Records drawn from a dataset
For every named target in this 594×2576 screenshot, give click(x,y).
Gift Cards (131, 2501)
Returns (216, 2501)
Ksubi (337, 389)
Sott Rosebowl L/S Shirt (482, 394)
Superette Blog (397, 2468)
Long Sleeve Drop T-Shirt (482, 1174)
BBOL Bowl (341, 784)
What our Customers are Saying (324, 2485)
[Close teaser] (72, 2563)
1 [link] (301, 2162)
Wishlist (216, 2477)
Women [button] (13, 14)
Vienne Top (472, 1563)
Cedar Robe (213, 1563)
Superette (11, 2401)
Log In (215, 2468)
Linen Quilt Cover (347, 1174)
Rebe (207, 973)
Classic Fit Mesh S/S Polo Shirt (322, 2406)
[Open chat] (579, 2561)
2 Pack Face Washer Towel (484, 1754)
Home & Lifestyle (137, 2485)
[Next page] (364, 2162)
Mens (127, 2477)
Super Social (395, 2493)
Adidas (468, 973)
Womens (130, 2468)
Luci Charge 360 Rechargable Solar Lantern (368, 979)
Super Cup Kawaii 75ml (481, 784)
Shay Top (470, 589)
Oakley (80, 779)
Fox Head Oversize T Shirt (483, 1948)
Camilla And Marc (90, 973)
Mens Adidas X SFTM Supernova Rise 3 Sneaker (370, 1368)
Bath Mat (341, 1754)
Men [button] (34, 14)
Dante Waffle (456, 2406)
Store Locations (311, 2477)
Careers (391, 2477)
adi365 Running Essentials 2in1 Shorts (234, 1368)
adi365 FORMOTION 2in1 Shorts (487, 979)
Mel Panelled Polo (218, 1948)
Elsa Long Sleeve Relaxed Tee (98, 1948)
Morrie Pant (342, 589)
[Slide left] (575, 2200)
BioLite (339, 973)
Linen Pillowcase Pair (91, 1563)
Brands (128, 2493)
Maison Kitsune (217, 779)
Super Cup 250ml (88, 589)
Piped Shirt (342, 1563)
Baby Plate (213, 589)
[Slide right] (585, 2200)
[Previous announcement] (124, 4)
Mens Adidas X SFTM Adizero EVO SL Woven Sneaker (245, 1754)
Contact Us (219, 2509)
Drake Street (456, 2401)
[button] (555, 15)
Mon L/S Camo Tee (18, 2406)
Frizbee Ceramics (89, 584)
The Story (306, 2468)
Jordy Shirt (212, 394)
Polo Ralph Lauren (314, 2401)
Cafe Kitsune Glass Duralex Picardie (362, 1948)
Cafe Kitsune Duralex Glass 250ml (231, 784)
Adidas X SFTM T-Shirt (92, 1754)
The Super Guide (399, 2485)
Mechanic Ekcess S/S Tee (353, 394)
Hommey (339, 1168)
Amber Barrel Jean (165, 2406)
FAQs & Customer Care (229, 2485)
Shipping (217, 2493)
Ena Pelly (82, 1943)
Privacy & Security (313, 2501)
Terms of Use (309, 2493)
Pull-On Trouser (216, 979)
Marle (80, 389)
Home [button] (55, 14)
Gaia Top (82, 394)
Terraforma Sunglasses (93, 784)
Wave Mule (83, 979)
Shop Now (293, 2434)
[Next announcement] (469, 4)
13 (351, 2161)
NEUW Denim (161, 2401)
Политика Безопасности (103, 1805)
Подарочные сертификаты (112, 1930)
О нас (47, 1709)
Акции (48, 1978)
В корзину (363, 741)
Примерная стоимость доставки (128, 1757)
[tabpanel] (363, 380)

» **TASK OBJECTIVE**:
Show each line of the records above containing "Shorts".

» **SOLUTION FOR THIS TASK**:
adi365 Running Essentials 2in1 Shorts (234, 1368)
adi365 FORMOTION 2in1 Shorts (487, 979)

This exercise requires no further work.